Tucson crucifix draws faithful
By Nicole Santa Cruz
Los Angeles Times
TUCSON, Ariz. — For decades, the faithful say, a 1-foot-tall crucifix has been granting the wishes of people in need.
By the thousands, people have come to pray at El Senor de los Milagros — Lord of the Miracles — a shrine on the side of a one-story stucco home in a working-class Mexican-American neighborhood in Tucson. People have come from as far away as Germany to worship at the shrine, but most visitors come from Arizona and Mexico.
The carved wood sculpture, encased in glass, has been in the Romo family for five generations, said owner Pauline Romo.
The crucifix, which made its way to Tucson from Spain, is sacred in Tucson's Catholic community.

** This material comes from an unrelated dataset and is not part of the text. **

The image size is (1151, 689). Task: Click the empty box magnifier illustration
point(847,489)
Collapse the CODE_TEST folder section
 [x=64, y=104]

In appreciation, people have built and maintained the shrine for Romo. From the beige tile on the floor to the decorative ironwork painted black and gold, and the black leather benches for people to sit and pray, each component of the patio-like chapel was built by people who said God answered their prayers.
Southern Arizona is dotted with shrines. Often found in front yards or on the side of the road, many consist of just a cross or statue, sometimes decorated elaborately with flowers and candles. Such shrines are a common Mexican Catholic practice and are usually statements of thanks, said Jim Griffith, a retired folklorist who lives in Tucson.
"Tucson is jammed with them," Griffith said. "There are enough that every time I drive a new street in the southwest side of town, I find a new one."
Romo's more elaborate shrine is the site of weekly Masses and each year draws thousands of visitors, many of whom park in the unpaved lot next to Romo's house.
The shrine, Griffith said, is a "focus point for people to come and ask for help."
Romo, 84, is something of a Tucson legend. Her family has lived in the area since 1806. The spunky, auburn-haired woman was a rodeo queen in 1947 and designed jewelry at an elegant downtown shop.
Her shrine began as a result of what she calls a personal miracle.
In the 1970s, Romo was on her lunch break downtown, eating a piece of pineapple pie, when she started throwing up blood. The pie was laden with ground glass — later traced to a factory accident — and Romo's insides were torn up. Five doctors told her she wouldn't survive.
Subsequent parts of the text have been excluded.